The story told by Pinker is interesting in its own right. But what does it have to do with the way we learn, or how we think about place and scale?
Here are some ideas about the link to place. Later I will come back to its implications for learning.
It was one of my doctoral students Amelia Kohm who got me into the Pinker book. She was studying bullying.
Most studies of bullying focus on the individual, on the person who bullies or the person who is bullied. A lot of good science has been applied to questions about the cause of bullying behaviour by individuals, and into interventions to address those causes. This work takes us forward, but only so far.
Amelia looked at this from another angle. Her thesis was entitled Why good people do bad things, and why bad people do good things. Her premise was that variation in bullying behaviour in any place was influenced by the context, and how the context influenced what she called the bystanders, the people who sit between the bully and bullied. In the right context they intervene, in the wrong context they don’t.

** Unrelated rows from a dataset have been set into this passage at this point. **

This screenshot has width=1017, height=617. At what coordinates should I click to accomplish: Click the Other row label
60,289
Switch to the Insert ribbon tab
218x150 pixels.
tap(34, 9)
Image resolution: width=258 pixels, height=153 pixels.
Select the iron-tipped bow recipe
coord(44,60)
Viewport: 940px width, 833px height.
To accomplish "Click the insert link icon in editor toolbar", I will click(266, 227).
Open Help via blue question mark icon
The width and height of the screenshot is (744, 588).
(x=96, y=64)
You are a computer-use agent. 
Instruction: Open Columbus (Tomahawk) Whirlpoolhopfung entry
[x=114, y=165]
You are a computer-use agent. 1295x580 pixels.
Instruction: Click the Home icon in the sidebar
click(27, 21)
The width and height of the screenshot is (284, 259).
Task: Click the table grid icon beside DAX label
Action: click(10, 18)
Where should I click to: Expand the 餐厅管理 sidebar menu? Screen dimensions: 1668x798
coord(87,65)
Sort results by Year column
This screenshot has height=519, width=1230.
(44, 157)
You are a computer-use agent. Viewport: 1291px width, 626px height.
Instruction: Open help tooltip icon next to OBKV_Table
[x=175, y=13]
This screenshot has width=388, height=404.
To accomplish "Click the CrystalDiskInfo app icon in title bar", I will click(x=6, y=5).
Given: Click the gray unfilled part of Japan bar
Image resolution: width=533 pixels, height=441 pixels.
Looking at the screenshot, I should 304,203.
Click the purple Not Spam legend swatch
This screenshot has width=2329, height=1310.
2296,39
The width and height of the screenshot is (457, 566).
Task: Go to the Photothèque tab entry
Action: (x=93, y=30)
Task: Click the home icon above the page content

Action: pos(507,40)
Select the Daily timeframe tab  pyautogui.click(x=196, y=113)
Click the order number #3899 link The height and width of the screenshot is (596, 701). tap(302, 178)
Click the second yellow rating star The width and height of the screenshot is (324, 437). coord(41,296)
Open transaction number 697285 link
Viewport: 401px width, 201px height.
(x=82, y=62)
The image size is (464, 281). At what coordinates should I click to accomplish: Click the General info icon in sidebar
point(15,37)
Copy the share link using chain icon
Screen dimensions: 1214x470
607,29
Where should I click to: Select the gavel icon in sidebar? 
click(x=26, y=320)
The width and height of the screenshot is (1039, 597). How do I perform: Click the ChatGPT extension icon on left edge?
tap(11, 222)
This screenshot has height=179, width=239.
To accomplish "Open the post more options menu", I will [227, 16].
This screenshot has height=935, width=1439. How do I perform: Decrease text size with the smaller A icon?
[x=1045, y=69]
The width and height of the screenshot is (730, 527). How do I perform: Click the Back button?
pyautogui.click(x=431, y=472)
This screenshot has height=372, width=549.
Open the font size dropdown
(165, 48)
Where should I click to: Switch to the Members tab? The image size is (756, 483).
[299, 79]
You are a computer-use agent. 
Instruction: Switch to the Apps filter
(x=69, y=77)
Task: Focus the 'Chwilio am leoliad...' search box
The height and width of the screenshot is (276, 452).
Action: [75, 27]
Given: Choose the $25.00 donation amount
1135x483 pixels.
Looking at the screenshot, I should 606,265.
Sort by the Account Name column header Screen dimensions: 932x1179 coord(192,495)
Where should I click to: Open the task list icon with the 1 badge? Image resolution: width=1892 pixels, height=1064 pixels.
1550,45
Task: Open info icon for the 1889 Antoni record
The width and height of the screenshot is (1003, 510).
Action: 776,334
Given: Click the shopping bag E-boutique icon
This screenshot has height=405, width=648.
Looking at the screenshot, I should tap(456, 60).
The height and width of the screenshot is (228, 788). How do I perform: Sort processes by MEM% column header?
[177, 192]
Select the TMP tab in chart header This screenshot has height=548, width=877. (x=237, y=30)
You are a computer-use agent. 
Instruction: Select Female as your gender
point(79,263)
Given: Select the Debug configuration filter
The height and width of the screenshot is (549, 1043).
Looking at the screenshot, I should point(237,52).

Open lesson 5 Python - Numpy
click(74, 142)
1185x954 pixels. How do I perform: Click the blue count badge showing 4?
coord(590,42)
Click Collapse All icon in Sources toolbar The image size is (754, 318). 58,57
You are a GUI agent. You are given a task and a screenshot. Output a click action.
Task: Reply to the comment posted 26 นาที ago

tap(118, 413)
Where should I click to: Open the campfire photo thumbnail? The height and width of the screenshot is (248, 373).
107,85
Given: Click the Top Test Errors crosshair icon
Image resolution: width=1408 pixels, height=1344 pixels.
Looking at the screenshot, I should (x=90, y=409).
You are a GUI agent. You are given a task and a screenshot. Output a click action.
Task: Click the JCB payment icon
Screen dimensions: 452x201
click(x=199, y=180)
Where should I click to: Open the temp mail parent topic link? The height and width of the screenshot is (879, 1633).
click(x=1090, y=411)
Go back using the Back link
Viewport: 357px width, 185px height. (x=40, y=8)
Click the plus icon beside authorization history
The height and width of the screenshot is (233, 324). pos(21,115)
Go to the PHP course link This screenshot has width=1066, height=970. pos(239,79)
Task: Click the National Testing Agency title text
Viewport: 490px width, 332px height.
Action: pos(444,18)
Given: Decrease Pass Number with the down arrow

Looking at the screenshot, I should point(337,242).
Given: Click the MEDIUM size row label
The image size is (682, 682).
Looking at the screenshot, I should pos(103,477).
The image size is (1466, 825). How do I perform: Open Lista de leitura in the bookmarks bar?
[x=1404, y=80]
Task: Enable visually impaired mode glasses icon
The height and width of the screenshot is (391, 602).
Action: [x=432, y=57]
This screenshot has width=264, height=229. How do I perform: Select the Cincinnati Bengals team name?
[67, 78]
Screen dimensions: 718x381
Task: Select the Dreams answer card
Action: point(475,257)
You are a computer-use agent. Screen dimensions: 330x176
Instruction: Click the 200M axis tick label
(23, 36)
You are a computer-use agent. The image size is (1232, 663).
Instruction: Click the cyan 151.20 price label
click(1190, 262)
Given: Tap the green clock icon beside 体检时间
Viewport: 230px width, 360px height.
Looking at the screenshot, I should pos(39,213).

Another example. Tony Earls and Rob Sampson studies of the criminal behaviour of Chicago youth. They looked at individual trajectories of young people, finding as had others a series of factors that elevated the risk of individual young people getting into trouble, having a criminal father for example.
They also studied variation between communities in which the young people lived. The variable that stood out was collective efficacy, the extent to which citizens in a community trusted each other and felt able to intervene on behalf of fellow citizens when they saw something going wrong.
When collective efficacy is high, crime is low, even when the incidence of young people at risk of anti-social behaviour is high.
One more example. The holocaust. Other atrocities. The people that ushered fellow human beings into the gas chambers were not psychopaths. They were people like me and you. In the wrong context, we are capable of horror.